> **PROBLEM TO WORK ON**:
Only the lines that hold "computer" should be in the answer, each copied from the data below.

> **SOURCE MATERIAL**:
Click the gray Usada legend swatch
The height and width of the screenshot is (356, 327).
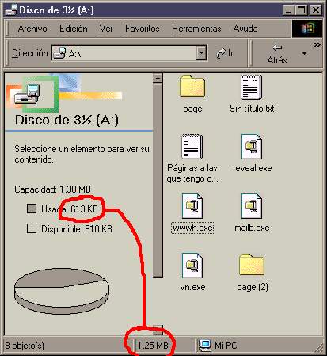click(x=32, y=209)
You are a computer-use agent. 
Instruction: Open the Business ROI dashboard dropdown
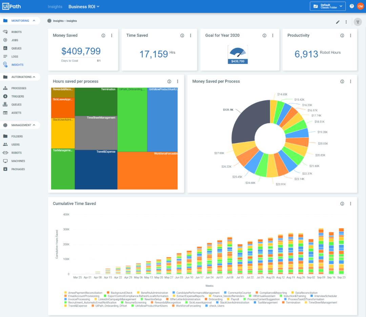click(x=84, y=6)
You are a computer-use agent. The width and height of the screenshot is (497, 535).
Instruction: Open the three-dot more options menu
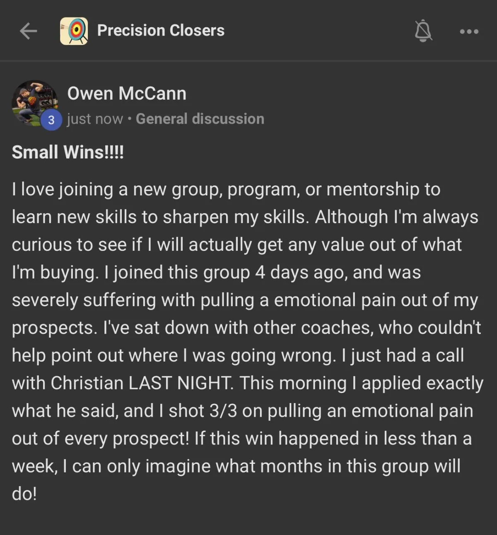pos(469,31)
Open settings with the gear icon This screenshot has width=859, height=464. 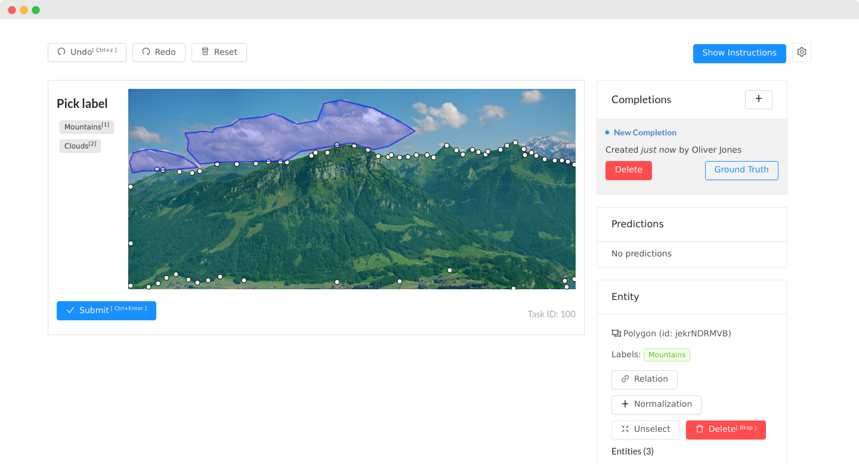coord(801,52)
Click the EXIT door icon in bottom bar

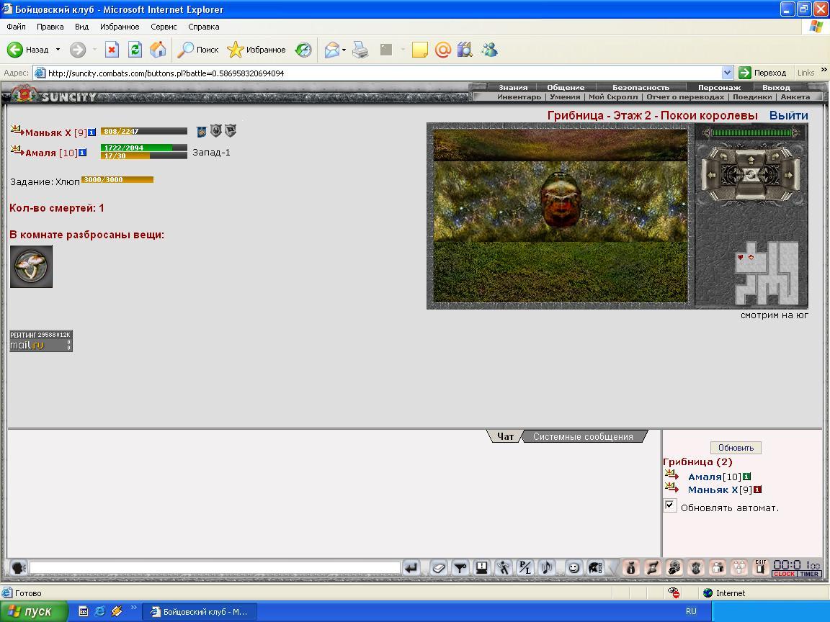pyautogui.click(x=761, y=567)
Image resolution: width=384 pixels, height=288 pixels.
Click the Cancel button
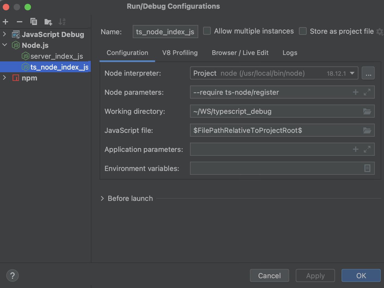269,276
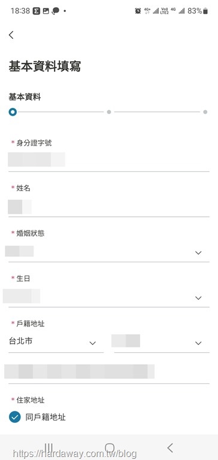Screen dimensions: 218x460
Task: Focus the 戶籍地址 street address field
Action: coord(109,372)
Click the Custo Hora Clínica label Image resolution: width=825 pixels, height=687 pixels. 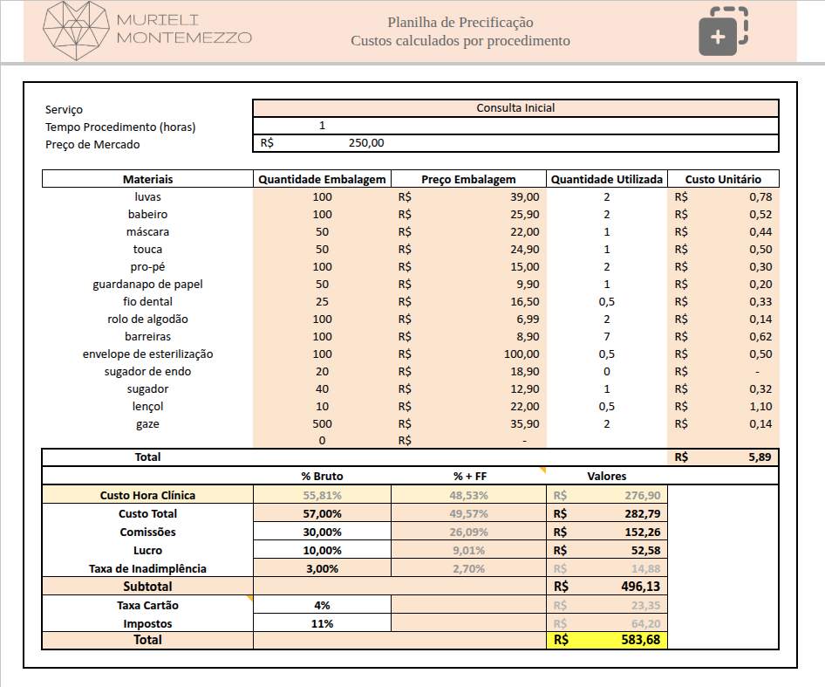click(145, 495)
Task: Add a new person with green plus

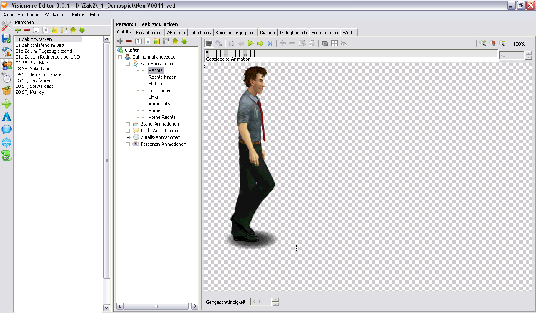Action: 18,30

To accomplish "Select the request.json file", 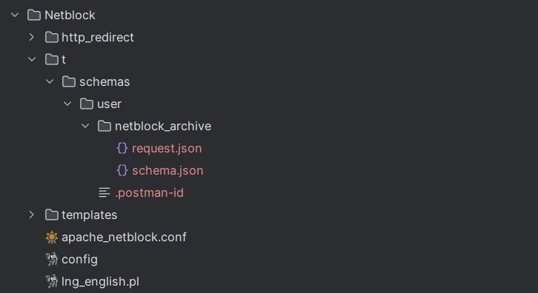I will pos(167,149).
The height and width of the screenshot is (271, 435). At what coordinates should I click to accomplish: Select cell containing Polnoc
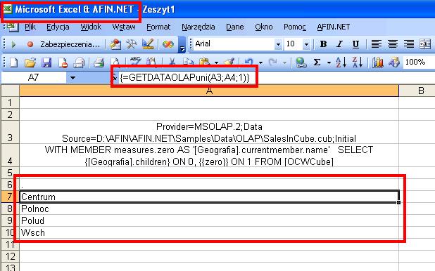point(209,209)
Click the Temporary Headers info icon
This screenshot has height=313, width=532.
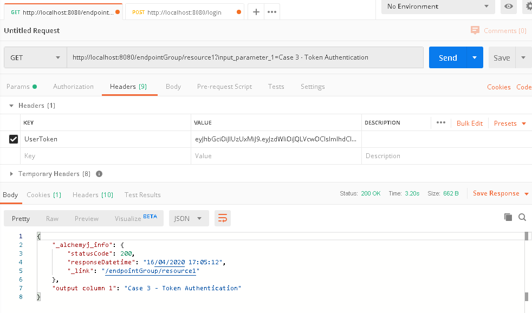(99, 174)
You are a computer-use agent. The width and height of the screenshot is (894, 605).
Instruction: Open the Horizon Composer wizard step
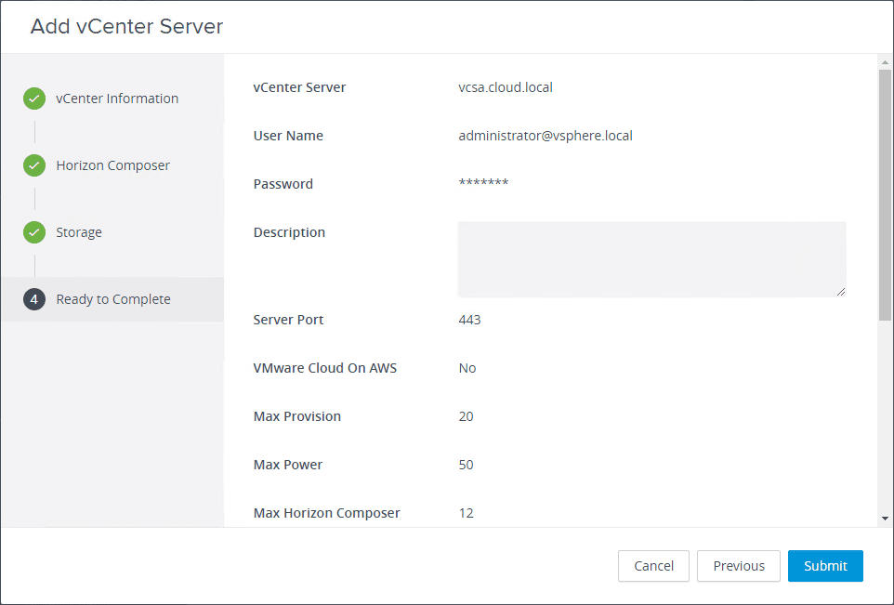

---

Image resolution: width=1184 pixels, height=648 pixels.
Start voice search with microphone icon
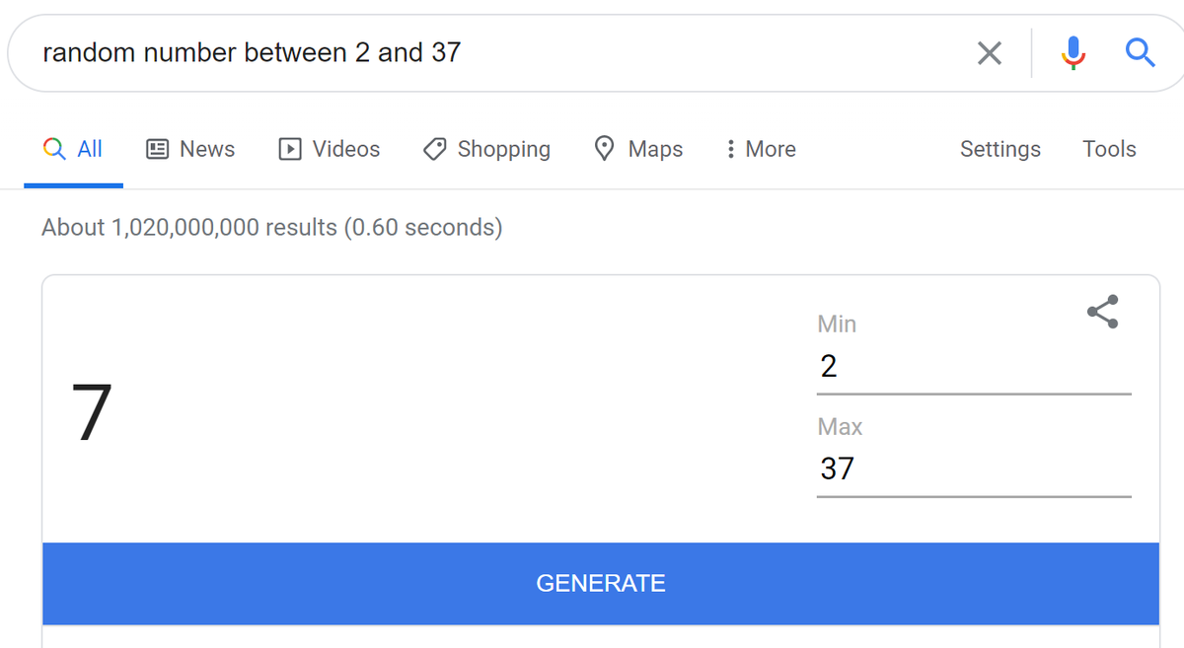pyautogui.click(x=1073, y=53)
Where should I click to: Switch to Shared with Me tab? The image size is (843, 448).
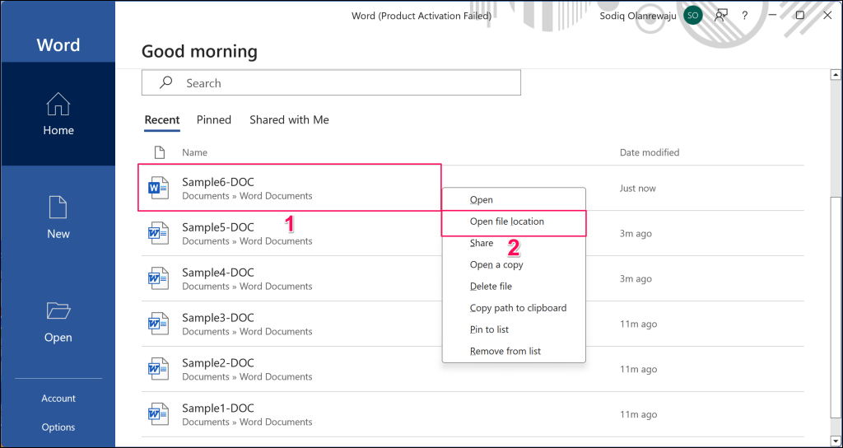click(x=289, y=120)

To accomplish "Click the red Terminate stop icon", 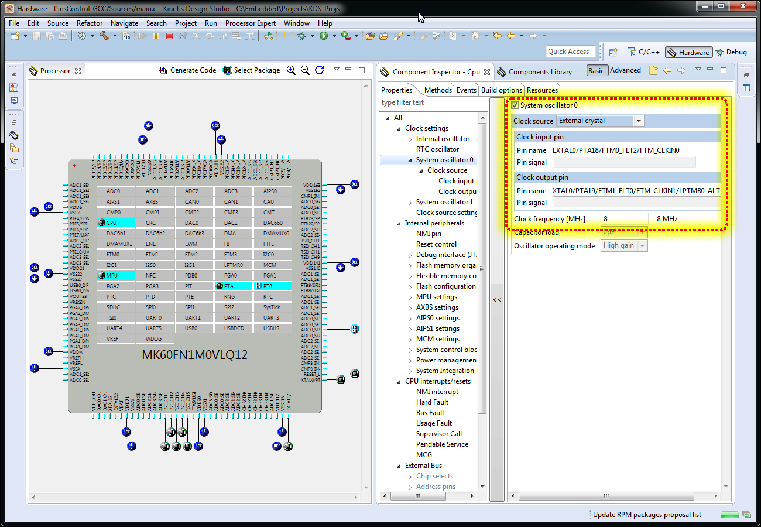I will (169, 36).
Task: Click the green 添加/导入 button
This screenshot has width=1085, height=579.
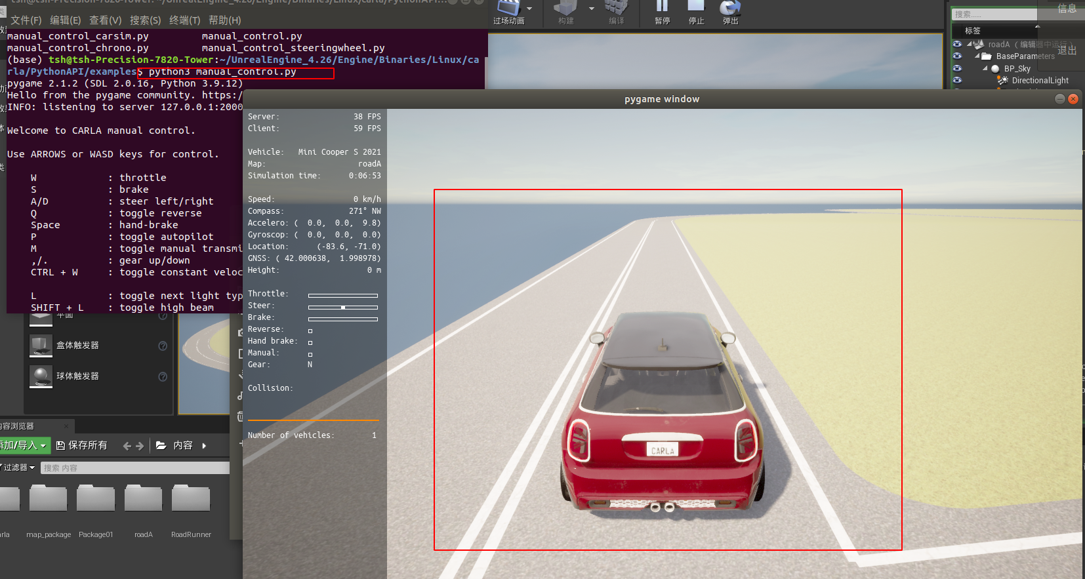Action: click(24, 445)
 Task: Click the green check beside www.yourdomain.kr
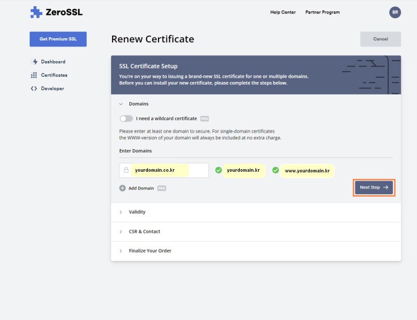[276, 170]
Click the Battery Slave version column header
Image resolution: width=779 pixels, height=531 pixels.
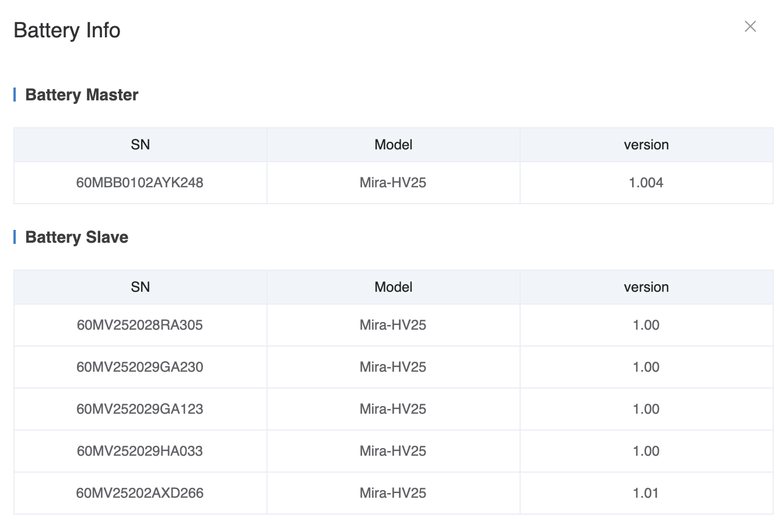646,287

> **EXERCISE RESULT**:
You are a computer-use agent. 
You are a computer-use agent. The width and height of the screenshot is (497, 535).
You are a computer-use agent. The width and height of the screenshot is (894, 605).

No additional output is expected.